Kemik sağlığı için süt ürünlerine ihtiyaç duyulmamasına rağmen, kanıtlar bunun oldukça faydalı olabileceğini göstermektedir.

Özet: Aksine iddia eden bazı insanlara rağmen, çalışmaların çoğu süt ürünlerinin kemik sağlığı için oldukça faydalı olduğunu göstermektedir.

9. Karbonhidratlar Doğal Olarak Zararlıdır

Düşük karbonhidrat diyetlerinin sayısız faydası vardır.

Çalışmalar, hızlı kilo kaybına ve sağlık belirteçlerinde önemli iyileşmelere neden olduklarını göstermektedir ( 43 , 44 , 45 ).

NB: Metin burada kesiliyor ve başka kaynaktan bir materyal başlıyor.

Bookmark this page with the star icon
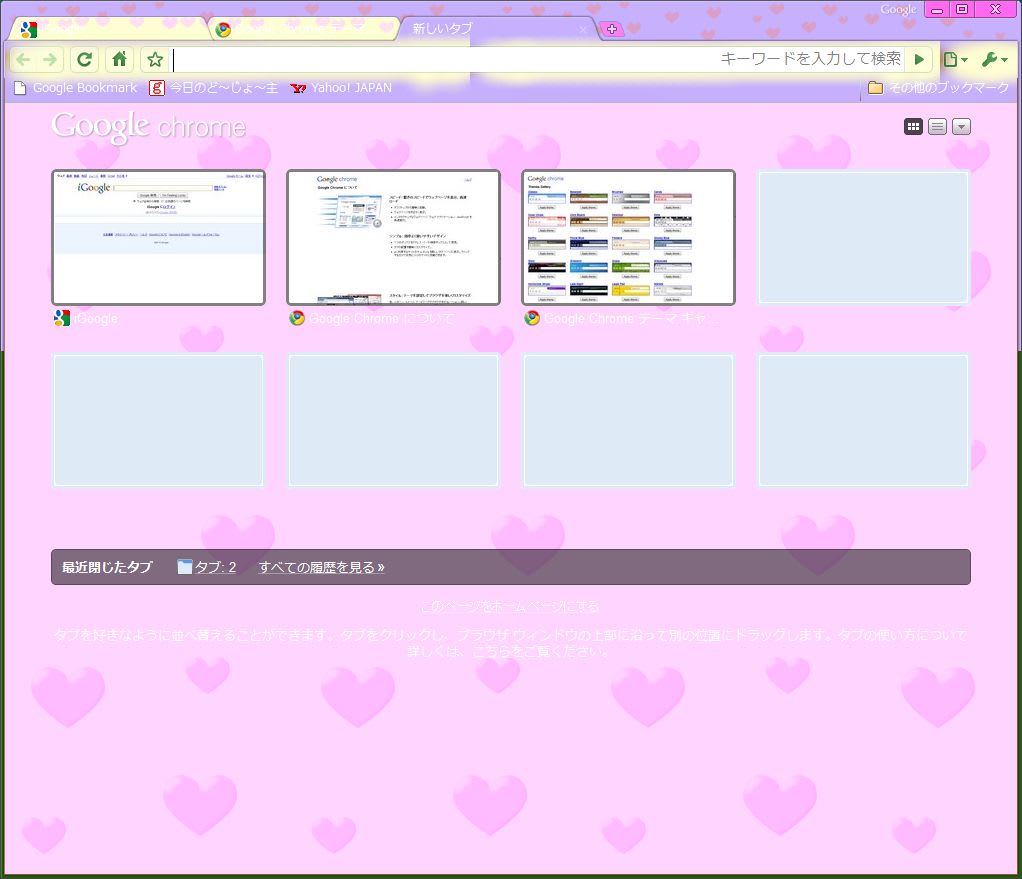Viewport: 1022px width, 879px height. pyautogui.click(x=154, y=60)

Metabolik sendrom ve tip 2 diyabet üzerindeki etkiler özellikle dikkat çekicidir ( 46 47 ).

Birçok insan, karbonhidratları düşürmenin bu sorunları tedavi etmeye yardımcı olduğu için, öncelikle onları oluşturan karbonhidratlar olması gerektiğine inanmaktadır.

Bu, birçok düşük karbonhidratın, patates, elma ve hatta havuç gibi  yiyecekler de dahil olmak üzere tüm yüksek karbonhidratlı yiyecekleri şeytanlaştırmasına neden oldu.

İlave şekerler ve rafine edilmiş tahıllar dahil olmak üzere rafine karbonhidratların kilo alımına ve metabolik hastalığa katkıda bulunabileceği doğrudur (48 , 49 , 50 ).

Ancak aynısı, tek bileşenli karbonhidrat kaynakları için geçerli DEĞİLDİR.

Dünyada, gerçek gıdalara dayanan yüksek karbonhidratlı bir diyet yiyen mükemmel sağlıkta olan çok sayıda nüfus vardır.

Obezite ve tip 2 diyabet gibi metabolik problemler meydana geldiğinde, düşük karbonhidratlı diyetler işe yarar. Buna şüphe yoktur.

Ancak bu, karbonhidratların kendilerinin bu sağlık sorunlarına neden olduğu anlamına gelmez.

Bu gıdalar çok düşük karbonhidratlı bir diyette sınırlı olsa da, birçok insan işlenmemiş yüksek karbonhidratlı yiyecekler yiyerek mükemmel sağlıkta kalabilir.

Beslenmedeki çoğu şeyde olduğu gibi, bu tamamen bireye bağlıdır. Bir düşük karbonhidrat diyeti bazı insanlar için harika sonuçlar verirken bazı insanlar için de yüksek karbonhidrat diyeti gayet güzel bir fayda sağlayabilir.

Özet: Düşük karbonhidratlı diyetler etkilidir. Bununla birlikte, bu, tüm gıda karbonhidratlarının doğası gereği kilo aldırdığı veya zararlı olduğu anlamına gelmez.

10. Agave Nektar Sağlıklı Bir Tatlandırıcı

Sağlıksız yiyecekler dünyanın hiç olmadığı kadar hasta ve şişman olmasının en büyük nedenidir.

Şaşırtıcı bir şekilde, bu gıdaların birçoğu sağlıklı kabul edilir ve hatta " sağlık gıdaları " olarak sınıflandırılır. Bunun en iyi örnekleri arasında tatlandırıcı agave nektarı bulunur.

Bildiğimiz gibi, ilave şekerlerin zararlı etkilerinin ana nedeni yüksek fruktoz içeriğidir.

Fruktoz sadece karaciğer tarafından önemli miktarlarda metabolize edilebilir. Karaciğer aşırı yüklendiğinde, fruktozu yağa dönüştürmeye başlar (51 , 52 ).

Bu bir dizi metabolik soruna yol açabilir ve bunun birçok yaygın hastalığın önde gelen itici güçleri arasında olduğuna inanılmaktadır (53 ).

Agave nektarı fruktozda hem normal şeker hem de yüksek fruktozlu mısır şurubundan çok daha yüksektir.

Şeker % 50 glikoz,% 50 fruktoz iken, agave nektarı % 85 fruktozdur ( 54 )! Agave nektarı dünyanın en sağlıksız tek tatlandırıcısı olabilir.